New Folate-Modified Human Serum Albumin Conjugated to Cationic Lipid Carriers for Dual Targeting of Mitoxantrone against Breast Cancer.

AIMS

In the present work, folic acid-modified human serum albumin conjugated to cationic solid lipid nanoparticles were synthesized as nanocarriers of mitoxantrone for the treatment of breast cancer.

BACKGROUND

Dual-targeted drug delivery is a new drug dosing strategy that is frequently used to enhance the therapeutic efficacy of anticancer drugs.

OBJECTIVE

Dual targeting of the cancer cells was achieved by dual tagging of human serum albumin and folic acid on the surface of the lipid nanoparticles.

METHODS

The targeted drug-loaded nanocomplexes were synthesized and characterized using transmission electron microscopy along with photon-correlation and Fourier-transform infrared spectroscopic techniques.

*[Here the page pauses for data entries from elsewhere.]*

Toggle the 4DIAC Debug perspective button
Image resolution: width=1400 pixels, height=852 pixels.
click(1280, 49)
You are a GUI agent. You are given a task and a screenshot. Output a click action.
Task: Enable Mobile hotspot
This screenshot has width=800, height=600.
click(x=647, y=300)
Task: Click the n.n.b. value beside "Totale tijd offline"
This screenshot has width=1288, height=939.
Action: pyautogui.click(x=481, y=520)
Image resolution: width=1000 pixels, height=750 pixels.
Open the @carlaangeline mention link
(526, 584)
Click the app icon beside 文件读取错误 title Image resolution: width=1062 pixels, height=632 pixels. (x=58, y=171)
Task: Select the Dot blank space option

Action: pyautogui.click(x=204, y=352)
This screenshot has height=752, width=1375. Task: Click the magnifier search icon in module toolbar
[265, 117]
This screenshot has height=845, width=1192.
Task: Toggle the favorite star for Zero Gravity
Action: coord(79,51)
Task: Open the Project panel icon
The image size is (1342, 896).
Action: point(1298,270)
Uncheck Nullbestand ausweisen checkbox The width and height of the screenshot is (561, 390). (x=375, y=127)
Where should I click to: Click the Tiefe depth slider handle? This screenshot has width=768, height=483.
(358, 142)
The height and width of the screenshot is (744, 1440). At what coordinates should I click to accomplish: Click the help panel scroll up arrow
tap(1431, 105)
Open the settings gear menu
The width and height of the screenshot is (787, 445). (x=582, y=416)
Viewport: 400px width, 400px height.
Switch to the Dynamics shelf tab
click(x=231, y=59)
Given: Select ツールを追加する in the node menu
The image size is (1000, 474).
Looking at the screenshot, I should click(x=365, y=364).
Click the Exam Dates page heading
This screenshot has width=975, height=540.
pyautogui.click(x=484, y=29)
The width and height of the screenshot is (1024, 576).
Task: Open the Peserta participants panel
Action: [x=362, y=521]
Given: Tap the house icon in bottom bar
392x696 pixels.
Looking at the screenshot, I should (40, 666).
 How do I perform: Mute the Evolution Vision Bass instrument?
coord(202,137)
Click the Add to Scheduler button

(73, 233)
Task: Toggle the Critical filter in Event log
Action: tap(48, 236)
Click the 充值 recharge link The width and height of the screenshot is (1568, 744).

The anti-cancer activity of the nanocomplexes was screened against an in-vitro model of MCF-7 and MDA-MB-231 breast cancer cell lines to examine drug efficacy.

RESULTS

The entrapment efficiency and drug loading values for mitoxantrone were calculated to be 97 and 8.84%, respectively. The data from the drug release studies for the system indicated the release profile did not significantly change within a pH range of 5.5-7.4. The hemolysis ratio of the hybrid carrier was less than 5% even at the upper doses of 3 mg/mL, demonstrating its safety for intravenous injection with limited hemolysis and a long blood circulation time.

CONCLUSION

The cell cytotoxicity results confirmed that the drug hybrid nanocomplex was more toxic to breast cancer cells compared with the free drug. Furthermore, the weakly cationic and small size particles prevented opsonin binding of nanocomplexes, improving blood circulation time and cancer tissue uptake.